Centrala begrepp
A novel single-loop algorithm, SLDBO, is proposed for efficiently solving decentralized bilevel optimization problems without any heterogeneity assumptions, and it achieves the best-known convergence rate.
Sammanfattning
The paper proposes a novel single-loop algorithm, called SLDBO, for efficiently solving decentralized bilevel optimization (DBO) problems. The key features of SLDBO are:
- It has a single-loop structure, unlike existing DBO algorithms that require a double-loop structure.
- It only needs two matrix-vector multiplications per iteration, which is computationally efficient.

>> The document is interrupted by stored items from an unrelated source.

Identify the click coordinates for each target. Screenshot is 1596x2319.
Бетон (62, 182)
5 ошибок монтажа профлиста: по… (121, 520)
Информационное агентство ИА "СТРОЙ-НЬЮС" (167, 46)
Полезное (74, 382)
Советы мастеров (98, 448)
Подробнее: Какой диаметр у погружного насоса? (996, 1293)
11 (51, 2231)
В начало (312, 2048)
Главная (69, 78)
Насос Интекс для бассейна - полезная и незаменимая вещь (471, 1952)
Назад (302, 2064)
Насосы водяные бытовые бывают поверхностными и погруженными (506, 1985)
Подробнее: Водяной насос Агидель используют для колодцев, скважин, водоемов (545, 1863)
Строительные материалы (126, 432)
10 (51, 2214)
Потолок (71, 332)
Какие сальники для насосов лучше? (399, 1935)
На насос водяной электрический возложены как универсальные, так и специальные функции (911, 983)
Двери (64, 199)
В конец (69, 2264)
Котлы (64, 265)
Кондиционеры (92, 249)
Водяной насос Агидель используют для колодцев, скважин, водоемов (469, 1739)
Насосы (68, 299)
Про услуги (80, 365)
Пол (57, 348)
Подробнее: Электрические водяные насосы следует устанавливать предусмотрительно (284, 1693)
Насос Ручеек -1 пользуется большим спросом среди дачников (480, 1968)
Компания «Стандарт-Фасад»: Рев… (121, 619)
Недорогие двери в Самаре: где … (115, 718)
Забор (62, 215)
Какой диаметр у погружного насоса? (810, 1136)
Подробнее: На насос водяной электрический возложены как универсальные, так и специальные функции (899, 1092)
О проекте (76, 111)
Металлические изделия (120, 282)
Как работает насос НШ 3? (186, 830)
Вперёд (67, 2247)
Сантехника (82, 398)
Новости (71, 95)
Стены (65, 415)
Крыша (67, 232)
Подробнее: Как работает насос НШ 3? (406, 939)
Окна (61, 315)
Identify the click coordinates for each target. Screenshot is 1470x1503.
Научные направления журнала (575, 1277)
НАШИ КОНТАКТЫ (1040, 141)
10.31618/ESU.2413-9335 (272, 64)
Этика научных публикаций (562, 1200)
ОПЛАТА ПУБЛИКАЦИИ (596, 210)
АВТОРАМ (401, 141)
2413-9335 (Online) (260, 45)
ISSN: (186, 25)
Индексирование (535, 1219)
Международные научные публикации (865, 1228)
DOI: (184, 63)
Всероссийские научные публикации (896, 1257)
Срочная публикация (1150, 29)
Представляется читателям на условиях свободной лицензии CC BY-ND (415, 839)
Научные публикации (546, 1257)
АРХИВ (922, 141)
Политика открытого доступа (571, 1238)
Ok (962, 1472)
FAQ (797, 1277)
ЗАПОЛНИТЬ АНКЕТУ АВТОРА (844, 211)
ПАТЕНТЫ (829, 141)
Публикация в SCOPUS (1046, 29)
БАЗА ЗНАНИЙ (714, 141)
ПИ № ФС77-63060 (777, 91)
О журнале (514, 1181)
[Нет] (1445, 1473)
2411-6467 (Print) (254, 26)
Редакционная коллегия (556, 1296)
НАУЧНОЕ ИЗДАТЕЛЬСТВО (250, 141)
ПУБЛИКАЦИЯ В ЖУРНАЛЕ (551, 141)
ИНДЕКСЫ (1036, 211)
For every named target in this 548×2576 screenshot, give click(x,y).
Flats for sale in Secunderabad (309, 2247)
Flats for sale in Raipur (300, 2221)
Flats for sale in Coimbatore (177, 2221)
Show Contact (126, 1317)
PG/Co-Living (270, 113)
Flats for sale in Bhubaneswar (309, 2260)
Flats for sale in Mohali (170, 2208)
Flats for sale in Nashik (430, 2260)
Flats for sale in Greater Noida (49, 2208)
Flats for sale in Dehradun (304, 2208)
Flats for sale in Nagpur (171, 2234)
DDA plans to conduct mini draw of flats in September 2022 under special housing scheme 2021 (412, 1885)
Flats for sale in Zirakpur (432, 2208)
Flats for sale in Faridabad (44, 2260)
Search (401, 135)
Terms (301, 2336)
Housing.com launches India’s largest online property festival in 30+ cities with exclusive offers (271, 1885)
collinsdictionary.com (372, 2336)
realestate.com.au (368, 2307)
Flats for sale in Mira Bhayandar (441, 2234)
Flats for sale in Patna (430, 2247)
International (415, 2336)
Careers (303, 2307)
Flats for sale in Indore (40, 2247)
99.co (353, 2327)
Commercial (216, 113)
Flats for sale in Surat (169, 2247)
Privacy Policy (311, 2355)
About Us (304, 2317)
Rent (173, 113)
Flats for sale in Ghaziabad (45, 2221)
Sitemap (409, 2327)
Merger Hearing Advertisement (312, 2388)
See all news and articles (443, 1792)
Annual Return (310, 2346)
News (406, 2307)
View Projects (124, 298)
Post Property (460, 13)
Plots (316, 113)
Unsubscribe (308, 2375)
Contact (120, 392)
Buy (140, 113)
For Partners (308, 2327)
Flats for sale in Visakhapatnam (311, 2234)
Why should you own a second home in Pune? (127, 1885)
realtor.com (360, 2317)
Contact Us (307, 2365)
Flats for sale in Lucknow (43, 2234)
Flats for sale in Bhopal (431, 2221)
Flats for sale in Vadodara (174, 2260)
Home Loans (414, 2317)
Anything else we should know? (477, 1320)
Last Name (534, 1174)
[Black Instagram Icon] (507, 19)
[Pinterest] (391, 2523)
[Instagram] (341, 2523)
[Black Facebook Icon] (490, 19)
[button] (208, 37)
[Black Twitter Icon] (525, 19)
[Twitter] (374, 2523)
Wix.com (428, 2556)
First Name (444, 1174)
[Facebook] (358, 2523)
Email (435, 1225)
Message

- It does not make any assumptions related to data heterogeneity, in contrast to existing DBO and federated bilevel optimization algorithms.
The convergence rate analysis of SLDBO shows that it achieves the best-known sublinear convergence rate of O(1/K) for a stationarity measure, without requiring any heterogeneity assumptions.
The paper also presents experimental results on hyperparameter optimization problems using both synthetic and MNIST datasets. The results demonstrate the efficiency and effectiveness of the proposed SLDBO algorithm, especially in high-dimensional and heterogeneous data settings.
Statistik
The paper does not provide any specific numerical data or statistics. The key results are the theoretical convergence rate guarantees and the experimental comparisons between SLDBO and other DBO algorithms.